A máxima confissão

Mostraram-me centenas de erros, padre

E fizeram-me ver com os olhos do horror

E aceitar assim cada forma, como se isso vivesse

Eu não pude se quer questionar a razão

Pois simplesmente isso não se impunha ali

Era algo denso demais, e incrivelmente humano

Então pergunto-te, padre, pequei por isso?

Deveria eu ser maior que aqueles a quem me foi negado a liberdade?

Não simplesmente negado a liberdade, já que ela é negada

A milhões de pessoas, todos os dias

Antes fosse algo tão simples como isso, como negar a liberdade de correr pelos campos, e ser criança dezenas de vezes

Negarem-me a liberdade de impor meus pensamentos - ou se quer mentir em pensamentos

Não há nada pior que isso

Porque eu sou a fome, eu sou todos desejos dilacerados

Eu sou aqueles que quiseram ser e foram impedidos

A resignação é meu nome, e não porque os resignados desejassem ser assim,

Mas que são obrigados a assim o ser

Haverei pecado, dessa forma, por omitir minha consciência a mim mesmo?

Ou fui fraco o bastante pra sobrepor meus pensamentos e não conseguir nem perceber?

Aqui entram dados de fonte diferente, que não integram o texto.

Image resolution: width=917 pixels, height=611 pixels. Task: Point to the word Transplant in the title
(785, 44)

Acho que nada disso definitivamente importa, não hoje, nem amanhã, quem dirá no passado

O que eu deixei de construir, padre, não foram linhas que pudessem ser repassadas em um futuro ameno

Nem fui pequeno ausente o suficiente pra descumprir algo que outrem deveria cumprir

Eu faltei a mim mesmo, e é dessa forma que a tristeza se engrandece

Poderia eu arcar com tudo que deixei de fazer ou cumprir?

Serei pequeno aos olhos de Deus por desrespeita-lo, em nome Dele?

Aquilo, padre, não era religião; era ódio

A religião não pode magoar assim, nem esfacelar as memórias dos seres humanos como se essas não importassem

Porque elas importam, porque elas reconstroem o que um dia viveu, e fazem da vida bela, e não simplesmente um "estar" por "estar"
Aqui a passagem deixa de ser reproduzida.